Living Entrepreneurship Blog / Babson Entrepreneurs

Being Your Own CTO – Advantages, Disadvantages, and Roadblocks

The following post is from Dylan Husted ’17, founder of SaveOhno.org, a fall 2015 hatchery business.

In the early days of SaveOhno.org, one of the top questions people asked me was, “Who’s going to build this platform?” When

Dylan Husted '17, Founder of SaveOhno.org on Innovation Showcase

Dylan Husted ’17, Founder of SaveOhno.org on Innovation Showcase

my response was, “Me” the subject of the conversation seemed to shift from a practical venture to a cute little idea. Fast forward 1 year and SaveOhno is in its 2.0 beta with hundreds of users, thousands of online petitions, 11 nonprofit partners, and 3 environmental clothing companies in its rewards program. In addition, I’m getting published in tech blogs and newspapers, speaking at large events in person, winning multiple competitions and awards from MIT’s Climate CoLab, getting featured at the biggest tech conferences in the world, and even appearing on TV. Being your own CTO comes at a cost and isn’t always feasible, but none of this would’ve happened if I wasn’t. The following post describes why this matters and how you can do it too.

Advantages:

  •  Costs = low: In tech startups, especially platform-based businesses, your primary costs are building the mobile app or web platform and marketing it. By building it yourself, you eliminate the (far greater) cost of development at both the MVP creation phase as well as future feature implementations.
  • Deep product knowledge: Some of the best advice I ever received from a tech entrepreneur was to ‘stay close to the code’. He noted that, in his experience, non-technical co-founders at the early stages sit around saying, “what’s going on?” The technical co-founder does all of the early heavy lifting, and then, when it’s time to ramp up, the only person who knows enough about the product to do so is that tech co-founder. If you’re a business student that knows how your product works, you can actually create a company around it. Otherwise you’re at best relying on someone else’s opinion and at worst guessing.
  • Respect of future tech employees, and knowledge of who to hire: when it’s time to build out your dev team, you’ll have a much stronger grasp on who to hire. It’s also worth noting that employees have a high level of respect for founders who built the product that’s now providing them with a job where they build it out further.
  • Feasible Ideation: if you know what it will take to build out a certain feature, you can make better decisions on the features you decide to implement. For founders who pay people to build their product, they typically don’t have an honest representation of how much time and money it will take to develop everything.


Disadvantages:

  • Time tradeoffs: there’s only so much time in the day, and if you’re spending 40% of it designing and coding, then you lose 40% of the time you could be spending fundraising, selling, presenting, managing, and marketing. This is a huge tradeoff, and you either need to work both harder and more efficiently than a typical entrepreneur, or you need to bring in some help.
  • No fault tolerance on launch day: One of the harder predictions in tech is setting a launch date.
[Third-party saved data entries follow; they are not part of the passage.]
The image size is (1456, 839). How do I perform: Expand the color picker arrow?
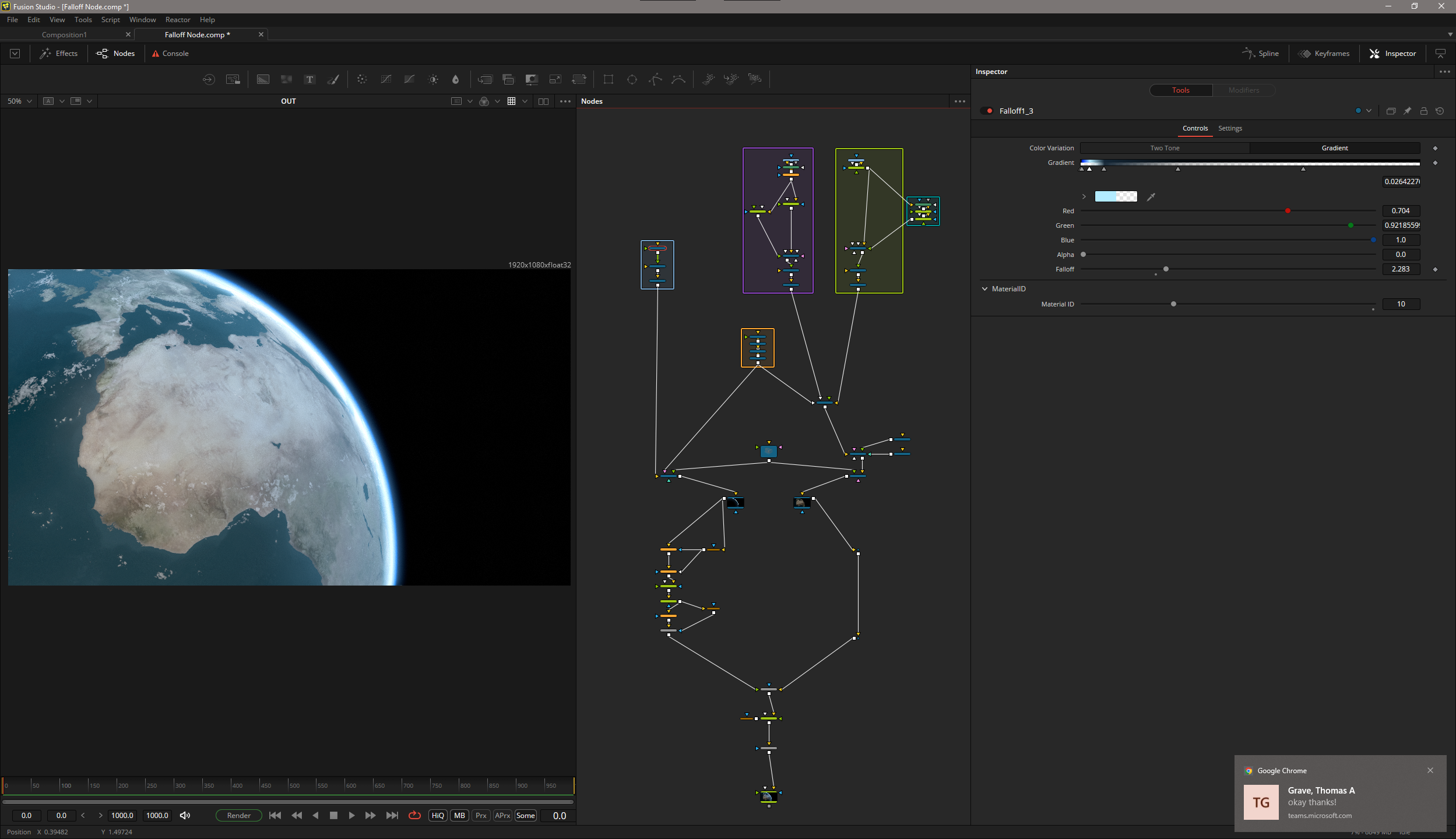click(x=1084, y=196)
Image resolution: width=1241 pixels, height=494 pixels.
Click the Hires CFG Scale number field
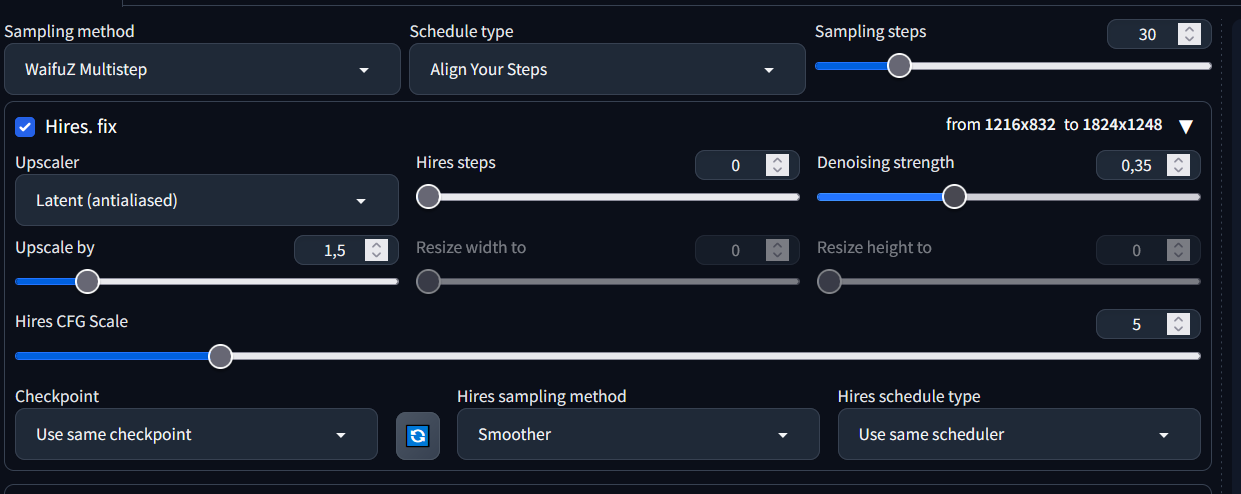(1137, 324)
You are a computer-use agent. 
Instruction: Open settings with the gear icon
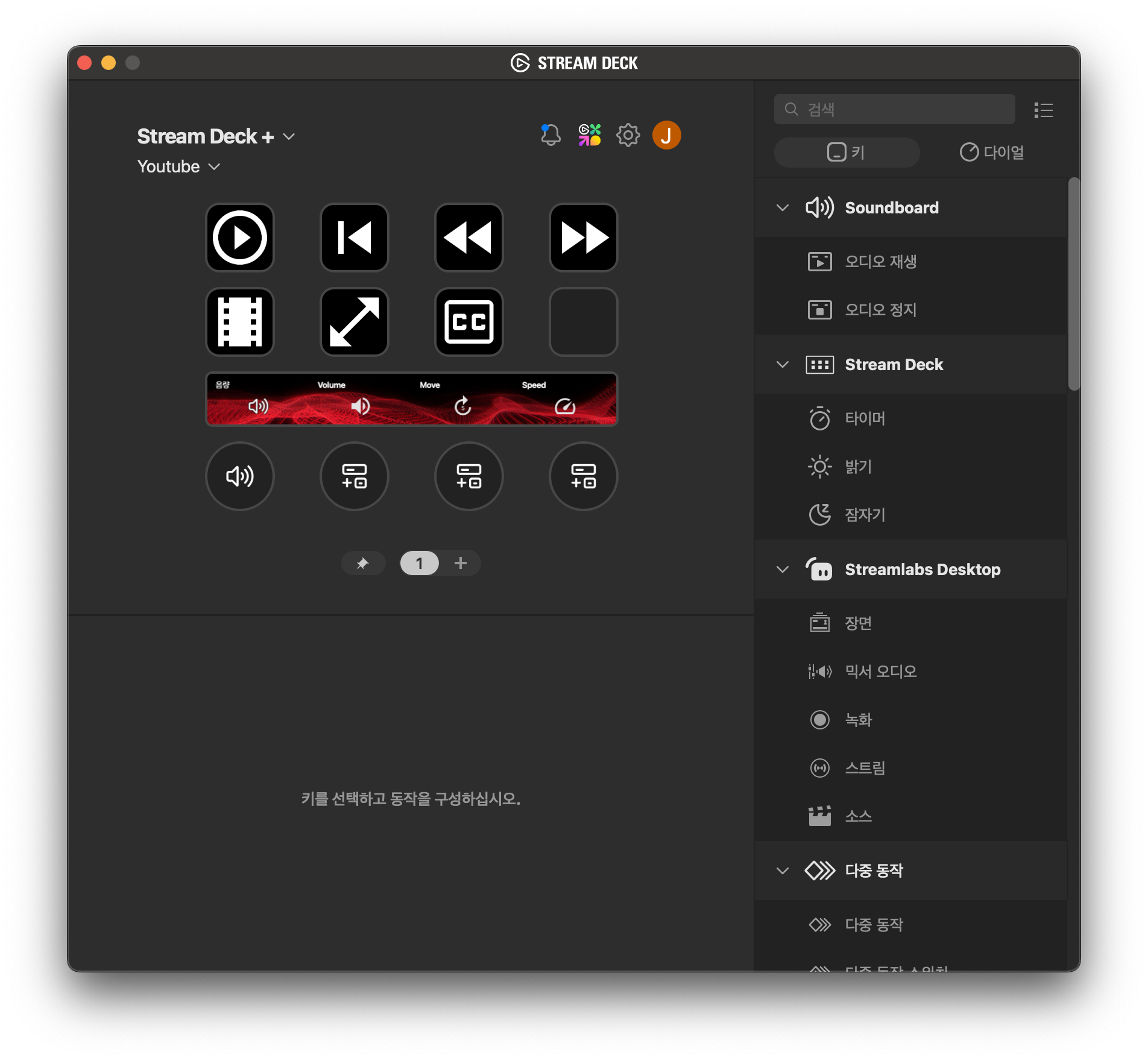coord(628,135)
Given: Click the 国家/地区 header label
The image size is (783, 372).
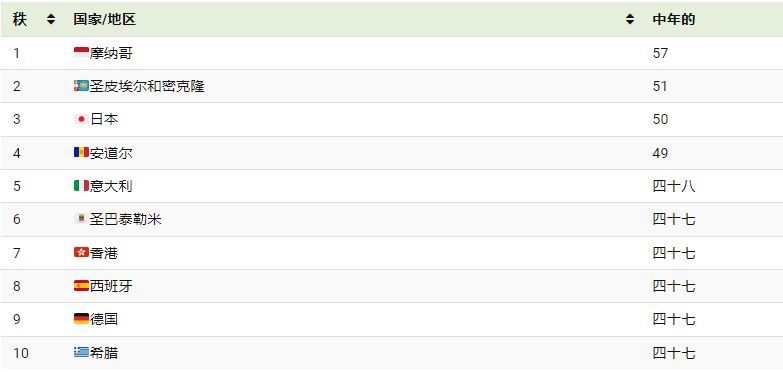Looking at the screenshot, I should click(x=104, y=19).
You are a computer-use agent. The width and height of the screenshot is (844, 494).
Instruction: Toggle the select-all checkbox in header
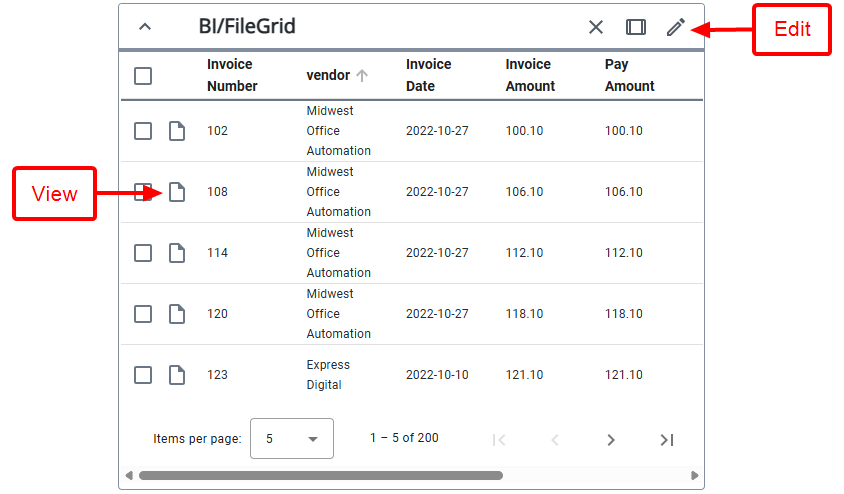(143, 76)
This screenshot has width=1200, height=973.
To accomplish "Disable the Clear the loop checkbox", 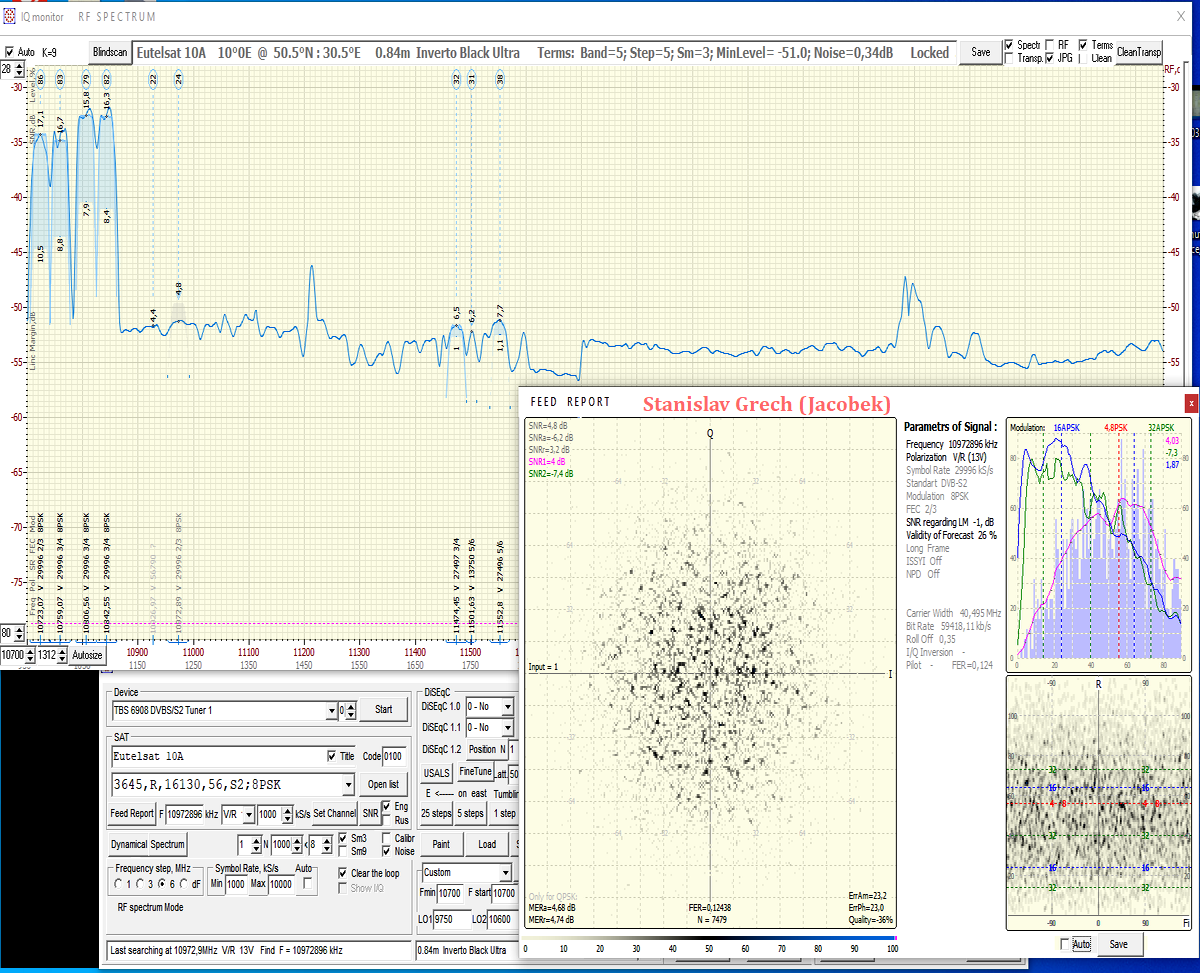I will click(343, 873).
Most of the time, you end up coding until the last minute and if you’re the CEO and CTO, you’re handling both responsibilities. In my case, I recently stayed up until 4 a.m. working on final bug fixes, slept for a couple hours, and then went to a huge event in Boston with over 600 attendees to showcase and pitch the new website.
  • Distorted opinion: When you spend a lot of time working on a certain feature or staring at a certain design, you start to fall in love with it. This makes it hard to know if the website or app is truly ready, so you should always get it into fresh hands and get feedback before making launch decisions. When you market your site, you’re bringing in people who are seeing it for the first time. It doesn’t help to use an opinion from someone who’s been using it for 7 months.

Roadblocks:

  • Learning to code: teaching yourself web or mobile app development isn’t easy to do while getting your business degree, but it’s definitely doable. I spent 6 months freshman year learning HTML, CSS, Javascript, and Ruby on Rails, and then got a web development internship at Applico, created and launched a website called Dormhub, and then finally pursued my dream, SaveOhno. The best way to do this is to reach out to someone who has already accomplished it, and have him or her show you the way. I was fortunate enough to meet a Babson grad turned pro web developer, and I just did exactly what he did to learn Rails.
  • Time: the only real roadblock to anything is time, the rest is just determination. If you seriously want to become your own CTO, you need to eliminate your bottom-most commitments and prioritize the rest to have your startup and tech education take precedence.